• _GOAL_: State how many lines in the listing below contain the string "pixels", treating uppercase and lowercase as different, and give only the number.

• _ROWS_:
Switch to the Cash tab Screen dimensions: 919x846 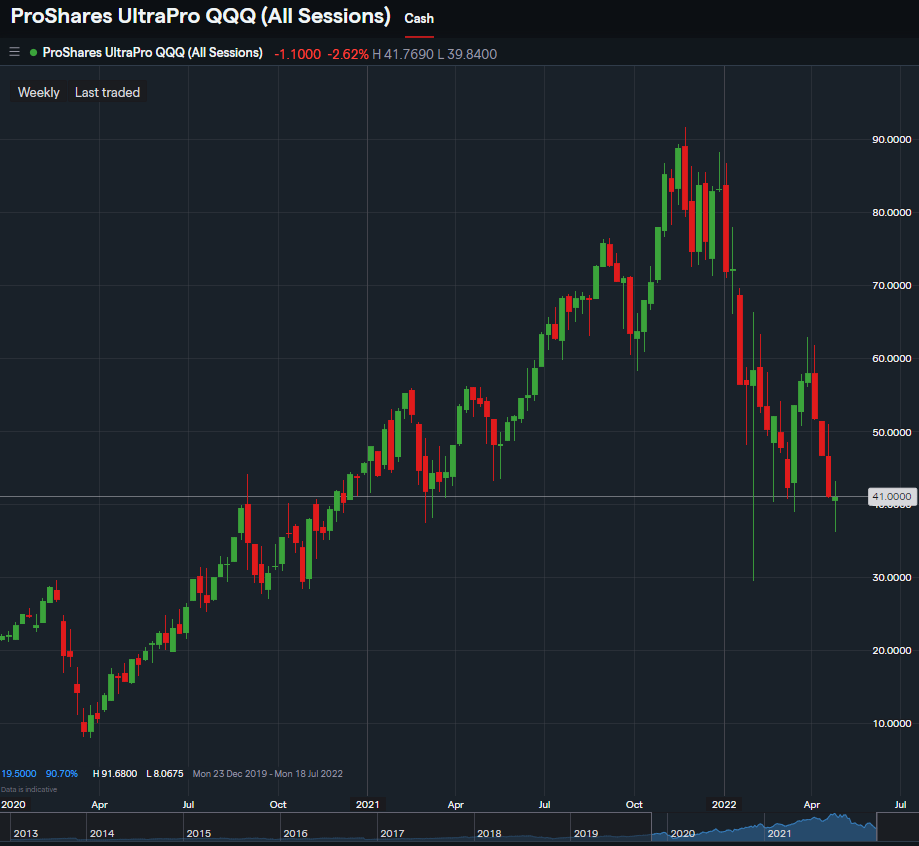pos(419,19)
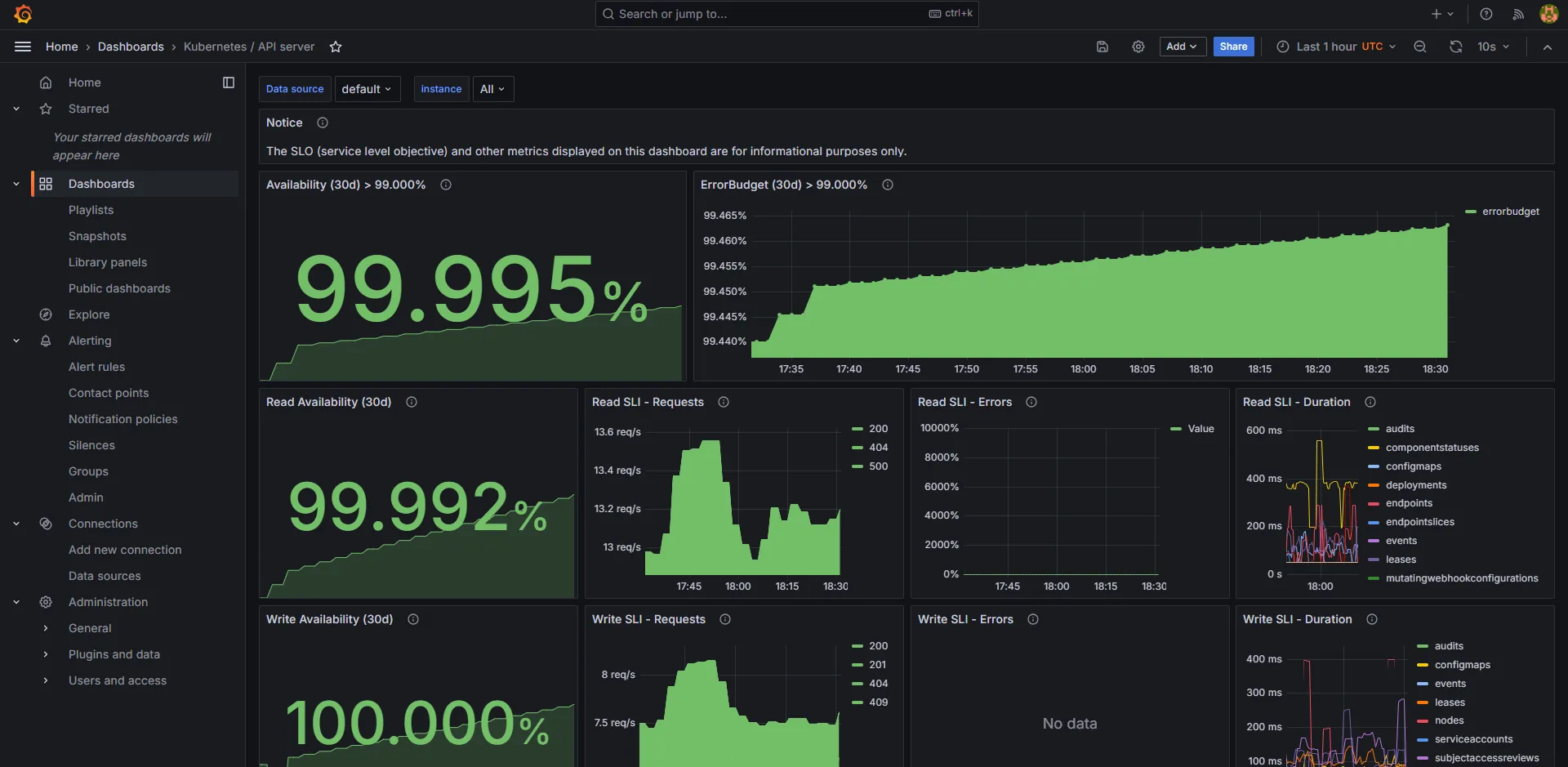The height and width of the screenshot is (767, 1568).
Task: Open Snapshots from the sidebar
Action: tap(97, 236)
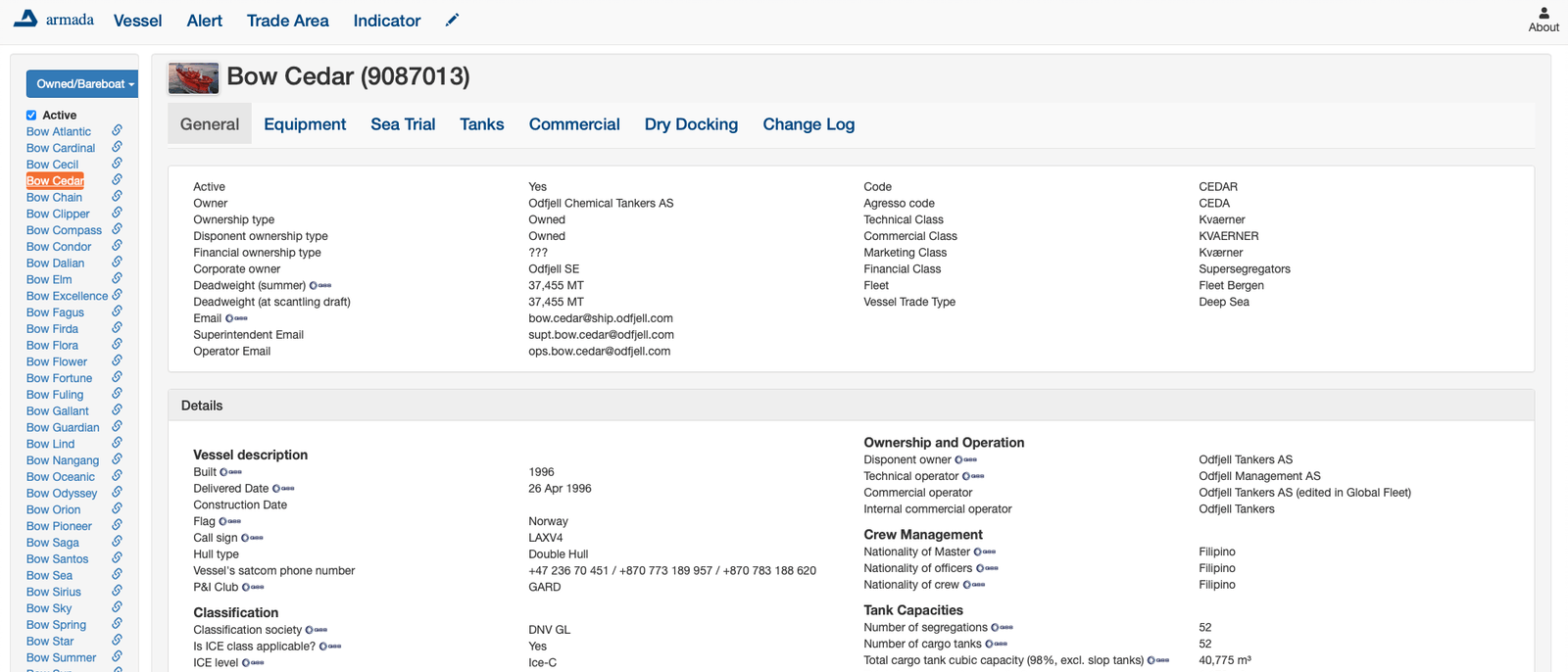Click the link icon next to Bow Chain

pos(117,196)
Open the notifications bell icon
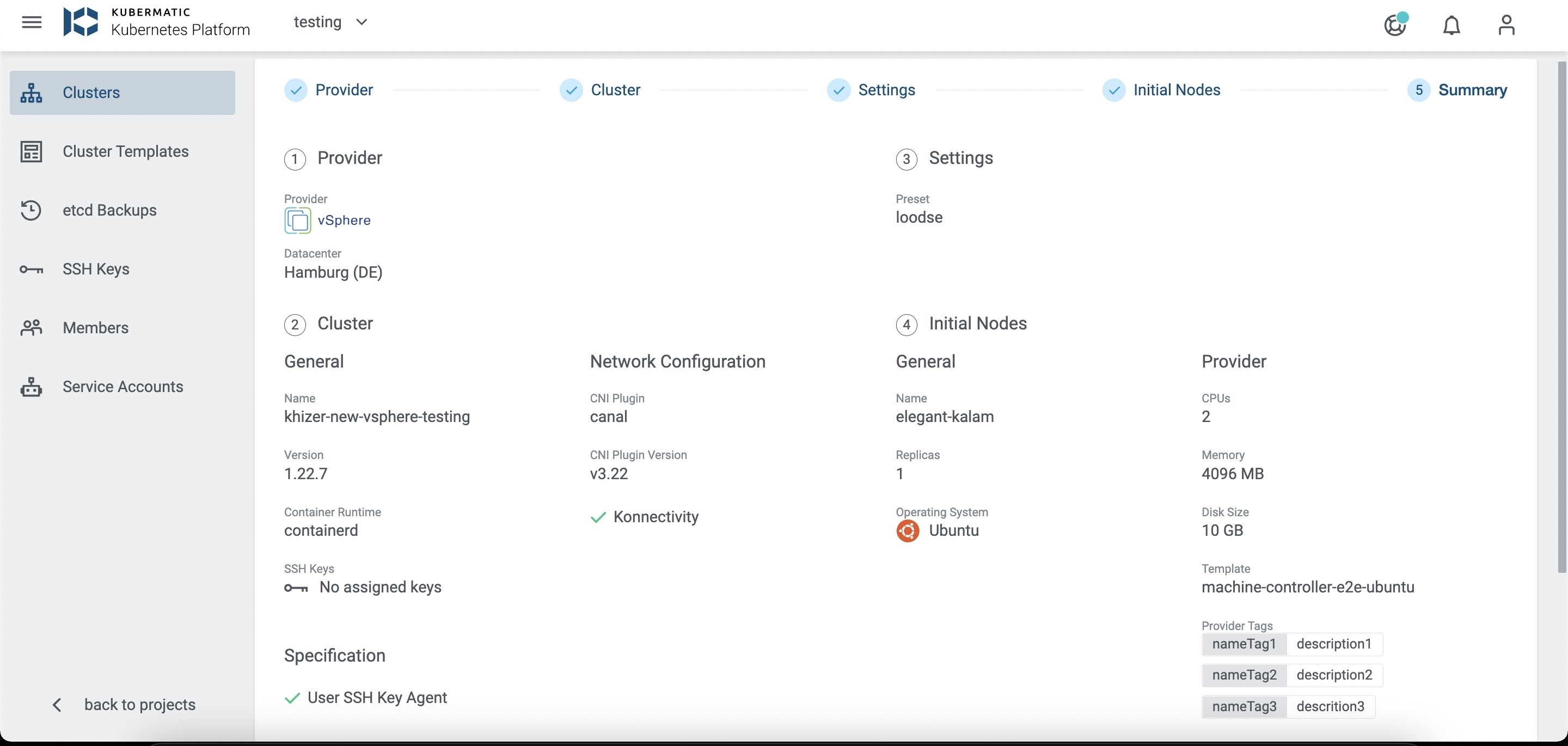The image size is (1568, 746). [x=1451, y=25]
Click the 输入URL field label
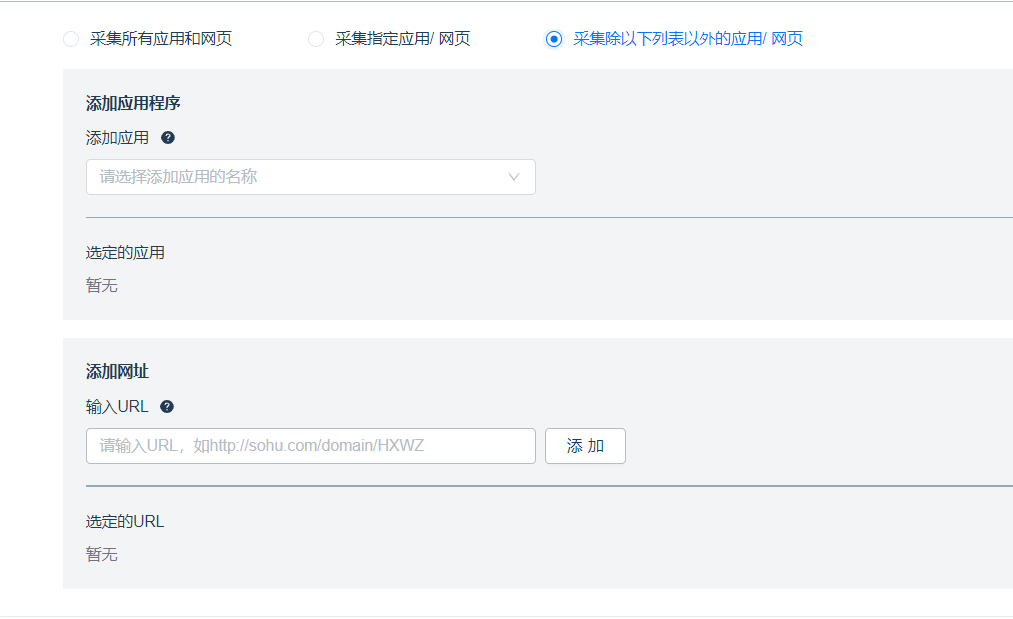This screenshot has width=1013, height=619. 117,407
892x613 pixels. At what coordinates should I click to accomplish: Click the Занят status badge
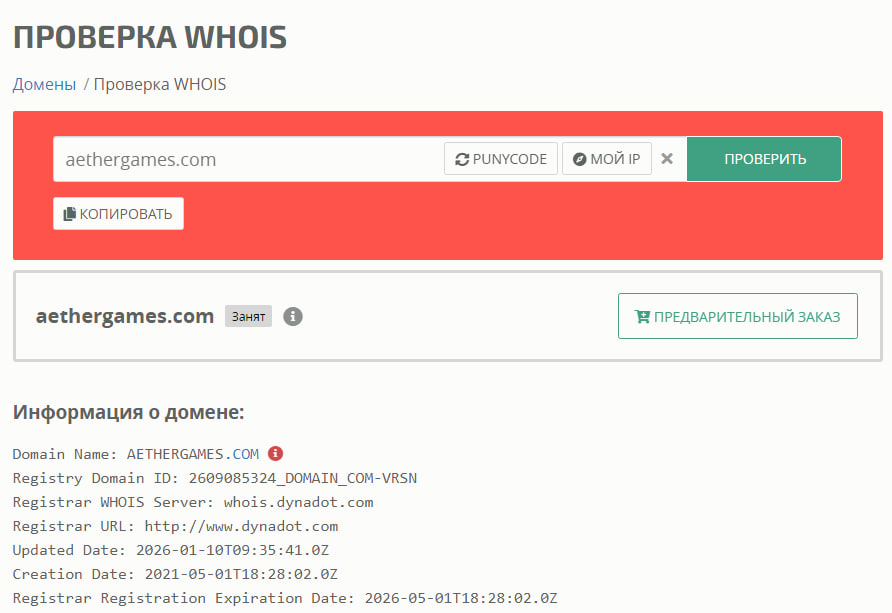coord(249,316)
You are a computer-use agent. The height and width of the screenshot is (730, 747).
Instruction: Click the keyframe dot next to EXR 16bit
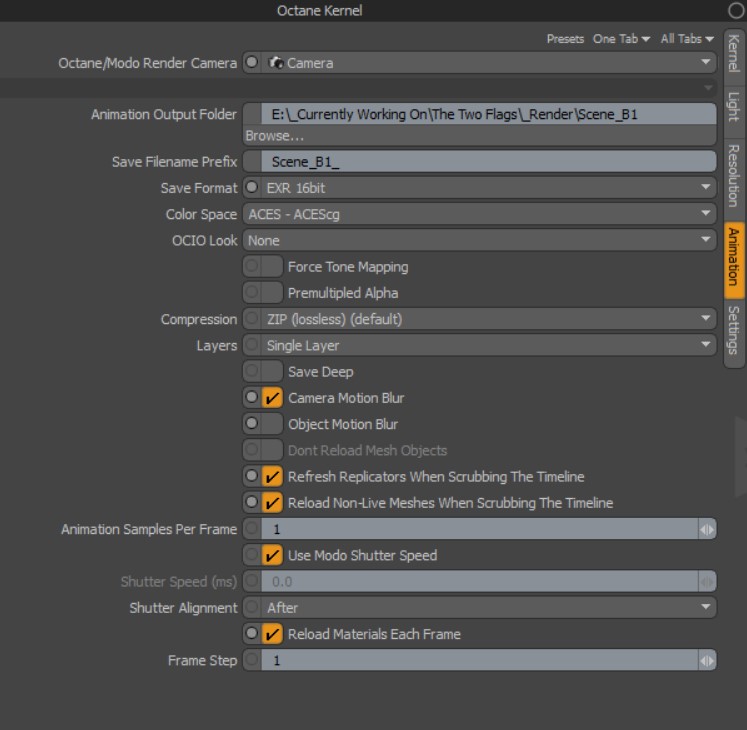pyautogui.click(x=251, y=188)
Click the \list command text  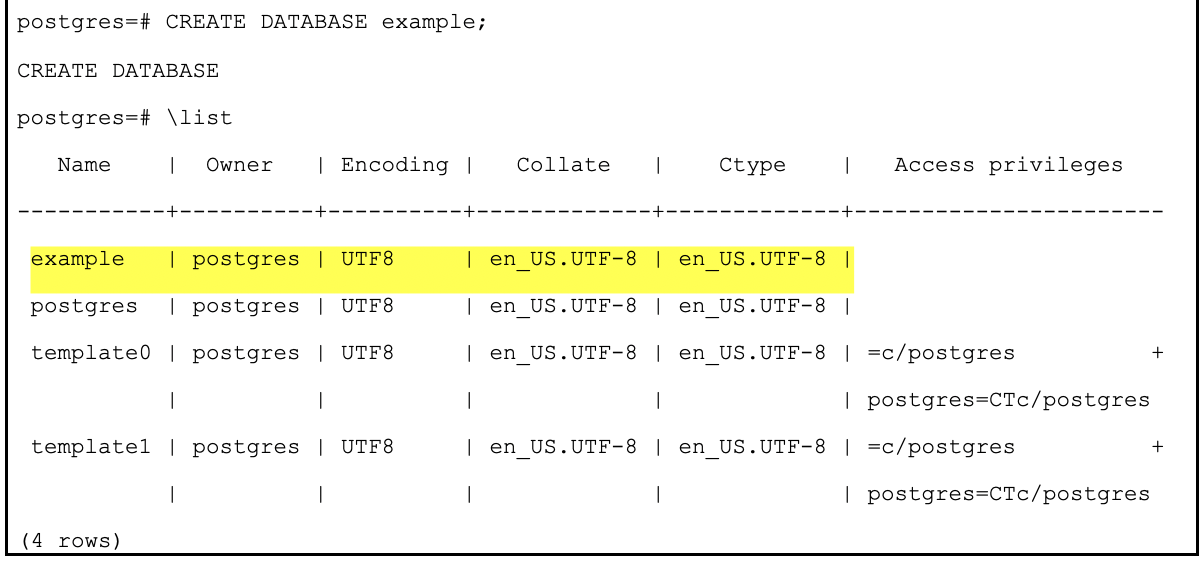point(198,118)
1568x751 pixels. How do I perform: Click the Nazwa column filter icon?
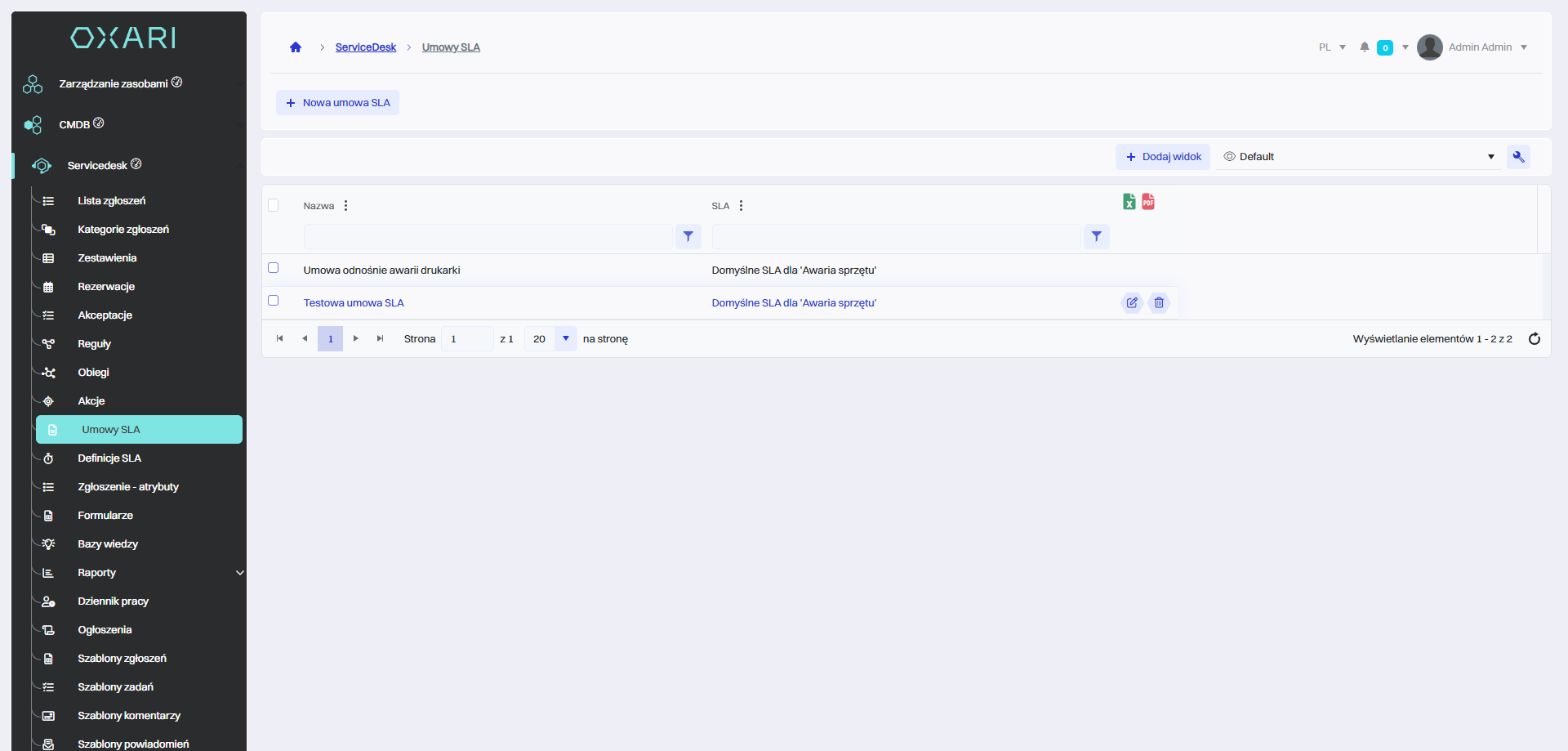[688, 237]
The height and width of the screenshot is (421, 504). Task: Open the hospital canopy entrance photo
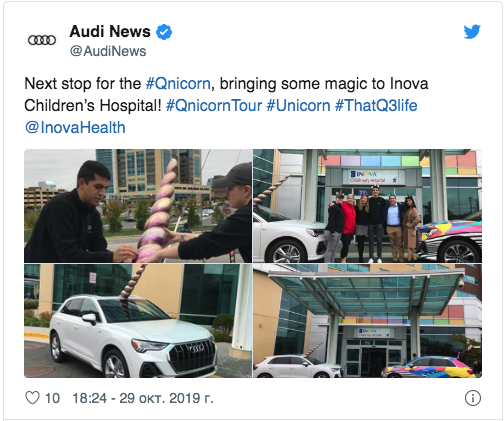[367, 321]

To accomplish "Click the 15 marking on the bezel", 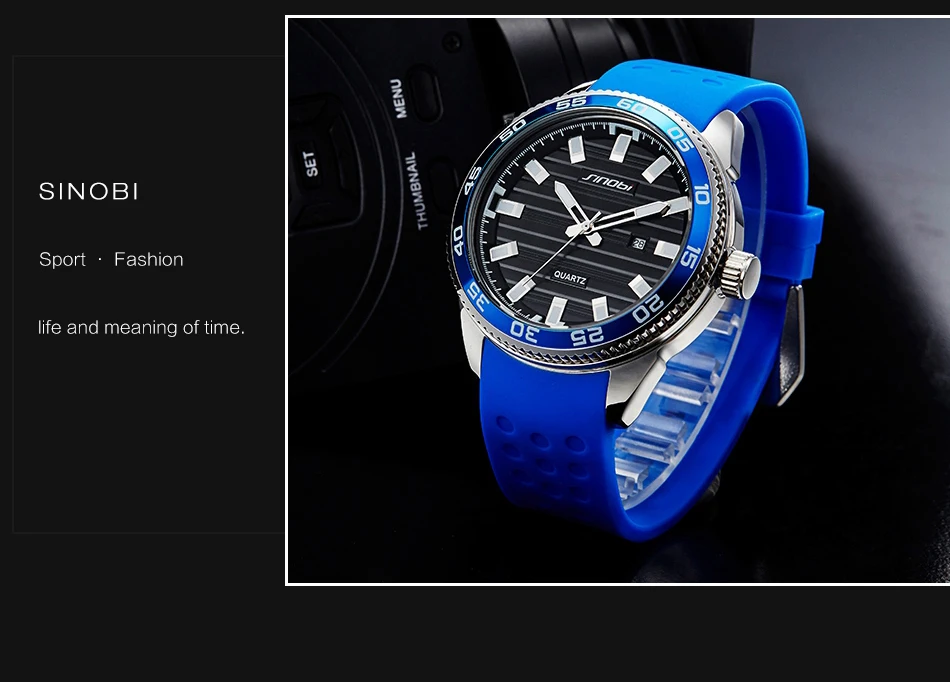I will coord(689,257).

• _EXERCISE RESPONSE_: 2